わが国における研究活動は,大別すると,民間企業,公社,公団(以下「会社等」という)と国・公・私立の研究機関(以下「研究機関」という),および国・公・私立の大学・大学付置研究所・高専等(以下「大学等」という)の三者によつて行なわれている,これらの種々の機関における,昭和38年度の研究投資について,いくつかの特長を次に述べてみよう。

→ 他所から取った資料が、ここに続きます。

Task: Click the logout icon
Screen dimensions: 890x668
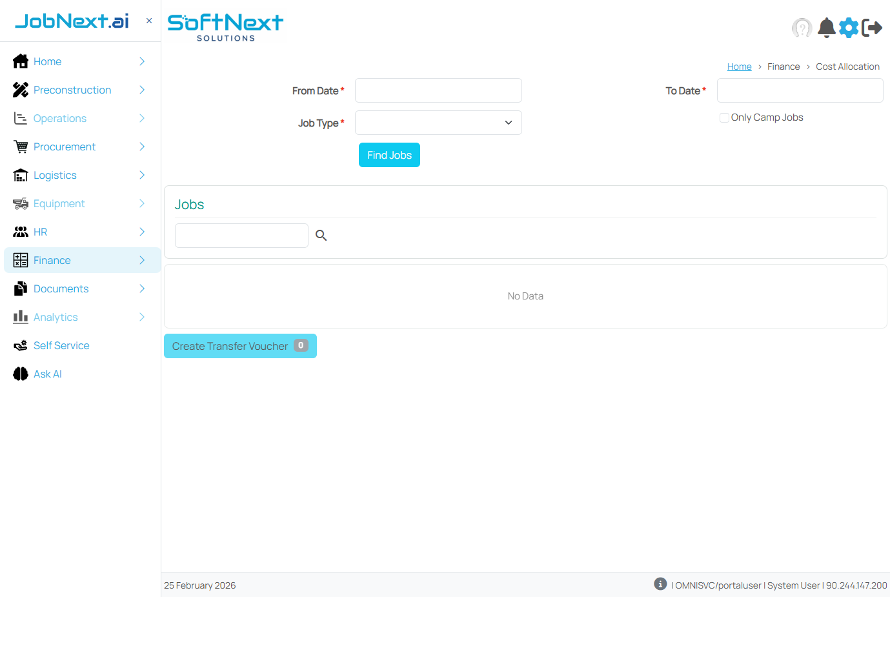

まず,研究費の年々の増加については,昭和36年度までにみられた,20〜30%という率は,昭和37年度は15%,昭和38年度14%と低下し,増加率鈍化の傾向をはつきりと示した。また,従来,研究費の増加率は,国民総生産の増加率に比べて,およそ1.5〜2.0倍程度の値を示してきたが,昭和37年度からは,ほぼ同じ増加率となつている,

このような傾向は,とくに研究費全体の約3分の2を支出し,かつ使用している民間企業の研究投資の動向に大きく影響されている。昭和36年度までは,民間企業の伸びが著しく,全体の研究費の増加に大きく寄与していたが,昭和37年度以降は増加率が大幅に鈍化しており,売上高に対する研究費の割合をみても伸びなやみをみせ,全体の研究費の増加に対する寄与率は減少している。

研究費の国民所得に対する割合では,昭和38年度は1.77%で,昭和37年度の1.78%に対し足踏み状態であり,それ以前の年ほぼ0.1%前後ずつ上昇してきた傾向には頭打ちがみられる。

研究費の費目別内訳については,人件費の占める割合が増加して,昭和38年度では全体の42%となり,相対的に固定資産の購入額の占める割合が減つた。これは,昭和35,36年度にみられた,中央研究所設立ブームによる民間企業の研究設備投資が一巡したこと,および,最近の賃金の上昇等によつて人件費が増加したためである。

民間企業については,重化学工業部門の研究費の占める割合が逐年増加しており,昭和38年度では71.2%を占めるに至つた。

また,これと同時に研究費が大企業へ集中する傾向があり,資本金10億円以上の会社の占める割合は72.4%に及んでいる。

次に,研究者1人当りの研究費を総合物価指数を考慮した実質値でみると,経常的な研究費では昭和36年度以降横ばいであるが,固定資産の購入額も含めたものでは37年度から減少してきている。

研究費の負担者と使用者を,民間と政府(地方公共団体を含む)の二者に分けてみると,昭和38年度では,民間が全体の70%を負担,73%を使用しており,残りが政府で,全体の30%を負担,27%を使用している。

以上について,先進諸国と比較してみると,アメリカ,イギリス,西ドイツ,フランス等に比べ,研究費の総額でも,またその国民所得比率でも劣つており,とくにこれまでの研究投資額の累計では格段の差がある。また,国民1人当りの研究費負担額でみても,研究者1人当りの研究費でみても,わが国ではこれら諸国の2分の1以下である。

このような格差の理由は,根本的には国民所得水準などに示される経済力の差にあると思われるが,他の一つの理由は,国防,原子力,宇宙関係の研究費に関する政府支出に差があることで,政府の研究費負担割合は,諸外国では一般に50%以上にのぼつており,わが国の30%程度に比べ大きな開きがある。